Услышав гудки, он положил трубку, затем дрожащей рукой устало провел по лицу, вытирая навернувшиеся слезы.
Все, чего бы он никогда не пожелал испытать сыну — страдания, мука и боль — все это теперь терзало его. Разум подсказывал, что Стефи права: свое внимание он должен сконцентрировать на Робе. Но сердце истекало кровью, и единственный человек, в чьих силах было вылечить сердце, только что исчез из его жизни.
— Глория, как ты себя чувствуешь?
— Отлично, шеф. — И, после секундного замешательства, спросила: — Голос у тебя какой-то странный. Ты не заболела?
Стефи старалась говорить бодрым голосом.
— Ты догадалась, — солгала она. — Неделя была тяжелая.
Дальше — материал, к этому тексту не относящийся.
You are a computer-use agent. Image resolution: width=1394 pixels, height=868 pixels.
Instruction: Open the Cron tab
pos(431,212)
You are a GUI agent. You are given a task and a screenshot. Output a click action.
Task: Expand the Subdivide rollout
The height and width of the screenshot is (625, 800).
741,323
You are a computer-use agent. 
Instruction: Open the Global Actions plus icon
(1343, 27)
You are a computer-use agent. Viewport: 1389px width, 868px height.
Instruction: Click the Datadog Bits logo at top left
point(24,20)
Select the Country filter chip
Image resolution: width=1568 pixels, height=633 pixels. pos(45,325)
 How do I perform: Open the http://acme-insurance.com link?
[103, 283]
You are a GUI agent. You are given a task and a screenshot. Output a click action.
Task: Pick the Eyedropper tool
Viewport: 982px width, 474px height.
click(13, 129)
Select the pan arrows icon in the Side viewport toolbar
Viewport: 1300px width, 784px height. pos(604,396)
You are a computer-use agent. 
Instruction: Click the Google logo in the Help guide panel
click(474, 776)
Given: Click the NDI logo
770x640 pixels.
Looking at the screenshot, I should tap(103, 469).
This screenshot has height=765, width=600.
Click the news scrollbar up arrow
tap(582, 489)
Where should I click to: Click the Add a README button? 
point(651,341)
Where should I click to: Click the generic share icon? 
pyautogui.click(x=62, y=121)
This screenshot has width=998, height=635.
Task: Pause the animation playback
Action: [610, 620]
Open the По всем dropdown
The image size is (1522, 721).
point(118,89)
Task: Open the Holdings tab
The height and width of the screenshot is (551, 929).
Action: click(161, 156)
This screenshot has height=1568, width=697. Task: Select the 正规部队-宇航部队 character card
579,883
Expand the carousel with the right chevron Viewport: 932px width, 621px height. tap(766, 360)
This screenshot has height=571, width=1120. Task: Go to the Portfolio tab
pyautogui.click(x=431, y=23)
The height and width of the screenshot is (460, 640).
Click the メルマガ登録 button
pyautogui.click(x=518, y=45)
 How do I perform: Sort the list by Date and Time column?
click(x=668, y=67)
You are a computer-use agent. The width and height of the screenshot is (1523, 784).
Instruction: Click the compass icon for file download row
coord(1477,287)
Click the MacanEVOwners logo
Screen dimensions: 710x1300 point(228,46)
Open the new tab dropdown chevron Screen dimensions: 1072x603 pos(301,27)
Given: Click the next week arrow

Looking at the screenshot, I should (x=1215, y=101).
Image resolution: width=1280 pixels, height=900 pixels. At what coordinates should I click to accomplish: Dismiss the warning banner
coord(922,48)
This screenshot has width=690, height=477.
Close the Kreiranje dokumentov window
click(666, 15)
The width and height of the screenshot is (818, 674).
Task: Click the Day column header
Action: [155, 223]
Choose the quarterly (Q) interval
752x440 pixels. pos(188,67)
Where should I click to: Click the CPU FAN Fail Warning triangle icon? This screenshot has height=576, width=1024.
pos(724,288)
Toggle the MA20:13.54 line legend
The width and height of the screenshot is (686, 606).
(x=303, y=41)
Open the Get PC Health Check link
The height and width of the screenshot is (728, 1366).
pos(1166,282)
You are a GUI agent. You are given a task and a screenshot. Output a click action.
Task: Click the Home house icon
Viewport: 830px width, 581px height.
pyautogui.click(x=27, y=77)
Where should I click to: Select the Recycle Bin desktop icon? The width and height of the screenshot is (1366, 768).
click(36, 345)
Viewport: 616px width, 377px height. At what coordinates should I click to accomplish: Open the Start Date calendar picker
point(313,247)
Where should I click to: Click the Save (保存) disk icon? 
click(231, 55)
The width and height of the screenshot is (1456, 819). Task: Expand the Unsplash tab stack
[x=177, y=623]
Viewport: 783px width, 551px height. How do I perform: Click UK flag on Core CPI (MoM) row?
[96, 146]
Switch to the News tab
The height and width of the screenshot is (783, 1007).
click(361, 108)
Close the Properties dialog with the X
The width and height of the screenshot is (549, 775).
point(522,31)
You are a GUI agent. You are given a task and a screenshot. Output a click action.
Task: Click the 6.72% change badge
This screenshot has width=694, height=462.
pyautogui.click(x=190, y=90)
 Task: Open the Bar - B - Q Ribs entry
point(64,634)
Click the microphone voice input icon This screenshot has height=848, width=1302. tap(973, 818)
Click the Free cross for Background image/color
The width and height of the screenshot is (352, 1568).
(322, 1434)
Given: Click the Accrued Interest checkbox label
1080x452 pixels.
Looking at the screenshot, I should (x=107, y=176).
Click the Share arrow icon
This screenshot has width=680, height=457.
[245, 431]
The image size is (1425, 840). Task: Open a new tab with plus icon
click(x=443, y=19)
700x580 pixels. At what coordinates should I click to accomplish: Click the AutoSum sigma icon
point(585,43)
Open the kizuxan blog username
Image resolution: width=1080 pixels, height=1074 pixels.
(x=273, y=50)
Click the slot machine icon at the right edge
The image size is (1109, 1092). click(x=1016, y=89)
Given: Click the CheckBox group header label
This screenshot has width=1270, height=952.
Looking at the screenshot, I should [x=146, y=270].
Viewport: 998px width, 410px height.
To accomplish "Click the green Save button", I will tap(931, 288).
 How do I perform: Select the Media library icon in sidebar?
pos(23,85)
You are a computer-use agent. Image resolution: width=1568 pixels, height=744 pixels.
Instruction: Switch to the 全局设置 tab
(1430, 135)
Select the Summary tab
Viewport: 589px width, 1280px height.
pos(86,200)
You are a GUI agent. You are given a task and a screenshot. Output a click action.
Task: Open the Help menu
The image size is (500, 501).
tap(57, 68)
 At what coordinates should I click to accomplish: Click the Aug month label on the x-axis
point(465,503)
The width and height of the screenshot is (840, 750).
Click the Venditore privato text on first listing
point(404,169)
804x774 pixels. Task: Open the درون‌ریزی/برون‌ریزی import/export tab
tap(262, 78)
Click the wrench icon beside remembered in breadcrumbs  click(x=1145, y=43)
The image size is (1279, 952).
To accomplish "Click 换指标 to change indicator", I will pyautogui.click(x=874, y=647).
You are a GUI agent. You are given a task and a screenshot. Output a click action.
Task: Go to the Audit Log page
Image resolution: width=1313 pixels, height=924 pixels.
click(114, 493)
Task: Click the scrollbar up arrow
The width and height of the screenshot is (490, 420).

Ты еще не видела офиса. Тот секретарь, которого я наняла, просто не осилил такой сумасшедшей работы.
— Хм-м. Значит, в понедельник меня ожидает веселенький денек, — вздохнула Глория. — Ты улетаешь в Лос-Анджелес?
— Это одна из причин, по которой я и звоню. — Стефи старалась говорить вполне обычным голосом. — Я останусь там на некоторое время. Позднее дам тебе свои координаты, но не хочу, чтобы ты кому бы то и было говорила, где я. Никому.
Глория откашлялась.
— Даже папе Уарду?
— Даже Квентину.
— Дела обстоят настолько плохо? А я уж было подумала, что проблему с Бобби удалось решить.
— Я тоже так подумала. Но вчера на столе обнаружила вазу с цветами.
— О, Боже мой! Не хочешь приехать ко мне и поговорить? Выпьем чаю.
Стефи всхлипнула.
— Боюсь, что ни чай, ни твои утешения мне не помогут. Мы с Квентином только что расстались.
— Я так сожалею.
Стефи была безутешна.
— Я еще позвоню. — Она посмотрела на свое отражение в зеркале родительской спальни. Напряжение последних дней здорово сказалось на ней. Лицо было осунувшимся, волосы какими-то безжизненными, а глаза — лишь бледной тенью блестевших некогда огромных очей.
Стараясь унять головную боль, она выпила почти пачку аспирина, а в желудке затянулись такие узлы, что он отказывался принимать пищу, позволяя только чай и воду.